═════ Passage ═════
Maxine Waters, Auntie Maxine

Auntie Maxine Has No Time For Sarah Huckabee Sanders Or Her Stomach

If you shoot me, you better shoot straight.


People are beginning to refuse service to members of the Trump administration and I, along with Rep. Maxine Waters (D-Calif.), are living for it.

Recently, Department of Homeland Security Secretary Kirstjen Nielsen was heckled out of a Mexican restaurant in Washington, D.C....ironic, I know. The protest to her dining in the establishment was of course over her defense of Trump's zero-tolerance policy regarding illegal immigrants and separating children from their parents. Since early May, immigrant children as young as a few months old have been separated from their parents, detained by U.S Customs and Border Protection and placed in shelters all over the United States, while their parents await prosecution on federal misdemeanor charges. Over 2,300 children had been separated from their parents before someone mentioned to the idiot-in-chief that he had the power to stop the separations. As of last week, officials stopped separating children from their families, but a plan to reunite those already torn apart has yet to be formed. The greatest fear is that many of these children will never see their parents again as they have already been deported.
═════
Given instruction 1
According to the article, what kind of establishment was Kirstjen Nielsen heckled out of, and in what city?
Given instruction 2
Reproduce the article word for word from "Auntie Maxine Has" to "living for it.".
═════ Material ═════
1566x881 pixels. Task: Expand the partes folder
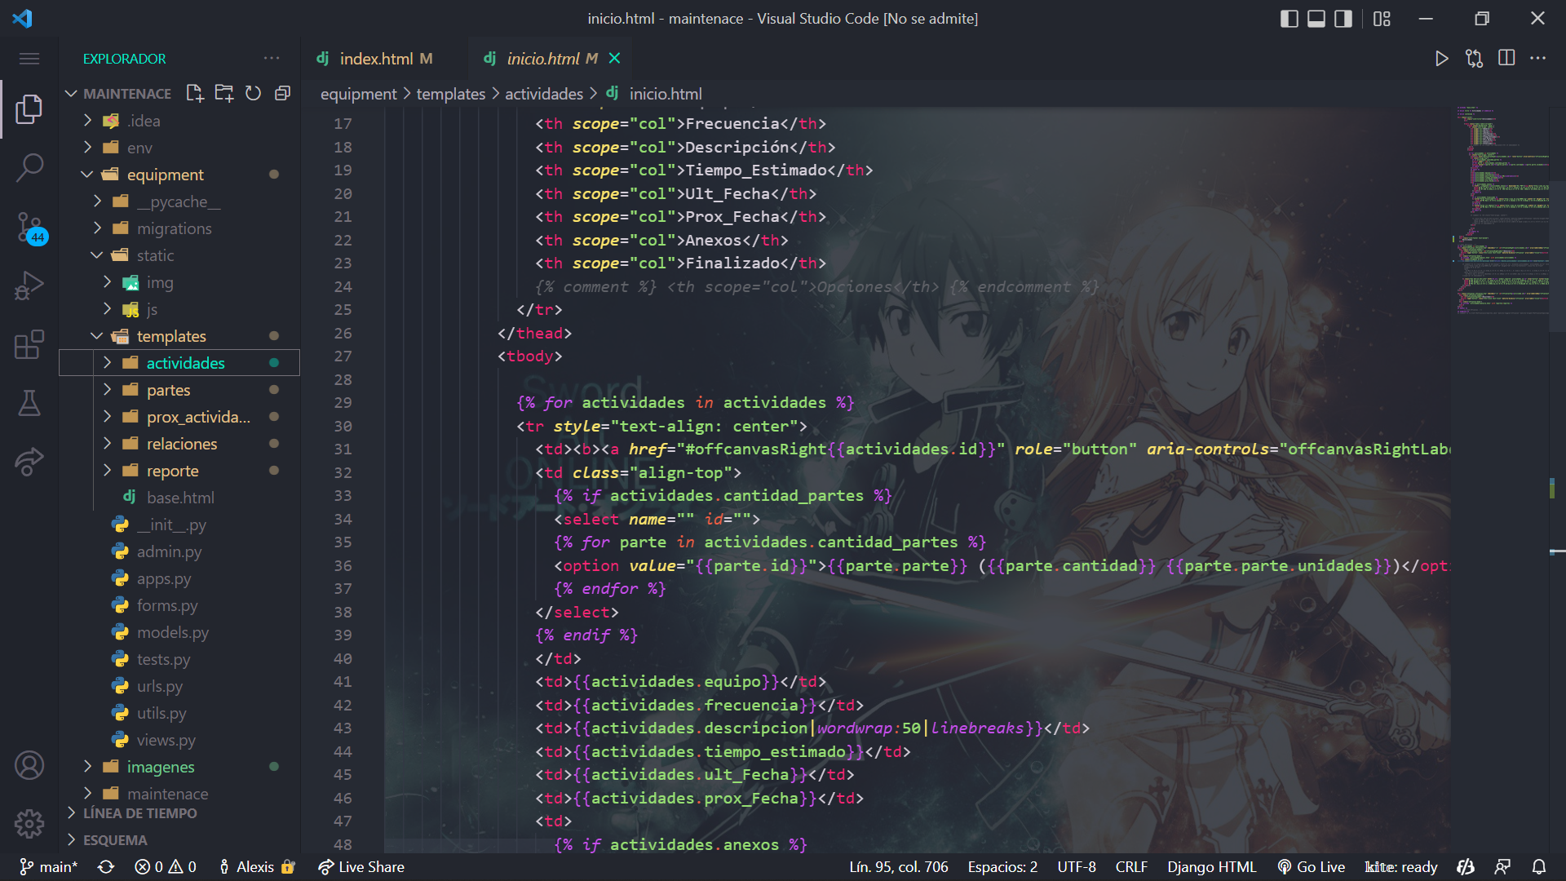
═════
Full response 1
A Mexican restaurant in Washington, D.C.

Full response 2
Auntie Maxine Has No Time For Sarah Huckabee Sanders Or Her Stomach

If you shoot me, you better shoot straight.


People are beginning to refuse service to members of the Trump administration and I, along with Rep. Maxine Waters (D-Calif.), are living for it.